YOUR ASSIGNMENT -
Please write out the line containing "Uncheck the 210.90.173.24 row checkbox" and each line after it through the end of the data, exactly, and nothing else.

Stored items
┄┄┄┄┄┄┄┄┄┄

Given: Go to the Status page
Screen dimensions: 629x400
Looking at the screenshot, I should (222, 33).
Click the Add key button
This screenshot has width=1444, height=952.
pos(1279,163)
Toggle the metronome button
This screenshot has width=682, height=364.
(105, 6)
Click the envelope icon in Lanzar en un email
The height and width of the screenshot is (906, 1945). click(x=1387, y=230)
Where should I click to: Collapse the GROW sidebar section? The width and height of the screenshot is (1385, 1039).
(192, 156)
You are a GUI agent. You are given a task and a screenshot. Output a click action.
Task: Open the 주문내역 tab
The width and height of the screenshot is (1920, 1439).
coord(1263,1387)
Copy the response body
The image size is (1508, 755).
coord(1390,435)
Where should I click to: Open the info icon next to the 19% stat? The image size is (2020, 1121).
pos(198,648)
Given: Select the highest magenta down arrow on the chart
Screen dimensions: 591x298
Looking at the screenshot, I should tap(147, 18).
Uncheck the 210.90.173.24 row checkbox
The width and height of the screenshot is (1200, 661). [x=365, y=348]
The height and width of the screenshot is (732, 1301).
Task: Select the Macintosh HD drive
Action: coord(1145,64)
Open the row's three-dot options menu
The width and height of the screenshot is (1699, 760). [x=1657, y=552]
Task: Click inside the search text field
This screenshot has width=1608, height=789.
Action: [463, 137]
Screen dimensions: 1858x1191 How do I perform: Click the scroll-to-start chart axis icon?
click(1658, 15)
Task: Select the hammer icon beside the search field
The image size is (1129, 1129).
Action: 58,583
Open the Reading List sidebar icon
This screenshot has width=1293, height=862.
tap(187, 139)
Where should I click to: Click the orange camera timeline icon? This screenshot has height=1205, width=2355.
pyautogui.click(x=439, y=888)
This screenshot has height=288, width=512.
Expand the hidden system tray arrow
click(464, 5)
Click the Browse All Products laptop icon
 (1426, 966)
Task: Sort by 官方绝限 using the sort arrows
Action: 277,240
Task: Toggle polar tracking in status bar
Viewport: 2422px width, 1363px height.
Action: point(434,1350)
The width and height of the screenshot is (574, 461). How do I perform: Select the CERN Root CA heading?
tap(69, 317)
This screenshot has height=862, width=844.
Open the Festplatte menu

┄┄┄┄┄┄┄┄┄┄

YOUR RESPONSE -
Uncheck the 210.90.173.24 row checkbox
The width and height of the screenshot is (1200, 661). [x=365, y=348]
The height and width of the screenshot is (732, 1301).
Task: Select the Macintosh HD drive
Action: coord(1145,64)
Open the row's three-dot options menu
The width and height of the screenshot is (1699, 760). [x=1657, y=552]
Task: Click inside the search text field
This screenshot has width=1608, height=789.
Action: [463, 137]
Screen dimensions: 1858x1191 How do I perform: Click the scroll-to-start chart axis icon?
click(1658, 15)
Task: Select the hammer icon beside the search field
The image size is (1129, 1129).
Action: 58,583
Open the Reading List sidebar icon
This screenshot has width=1293, height=862.
tap(187, 139)
Where should I click to: Click the orange camera timeline icon? This screenshot has height=1205, width=2355.
pyautogui.click(x=439, y=888)
This screenshot has height=288, width=512.
Expand the hidden system tray arrow
click(464, 5)
Click the Browse All Products laptop icon
 (1426, 966)
Task: Sort by 官方绝限 using the sort arrows
Action: 277,240
Task: Toggle polar tracking in status bar
Viewport: 2422px width, 1363px height.
Action: point(434,1350)
The width and height of the screenshot is (574, 461). How do I perform: Select the CERN Root CA heading?
tap(69, 317)
This screenshot has height=862, width=844.
Open the Festplatte menu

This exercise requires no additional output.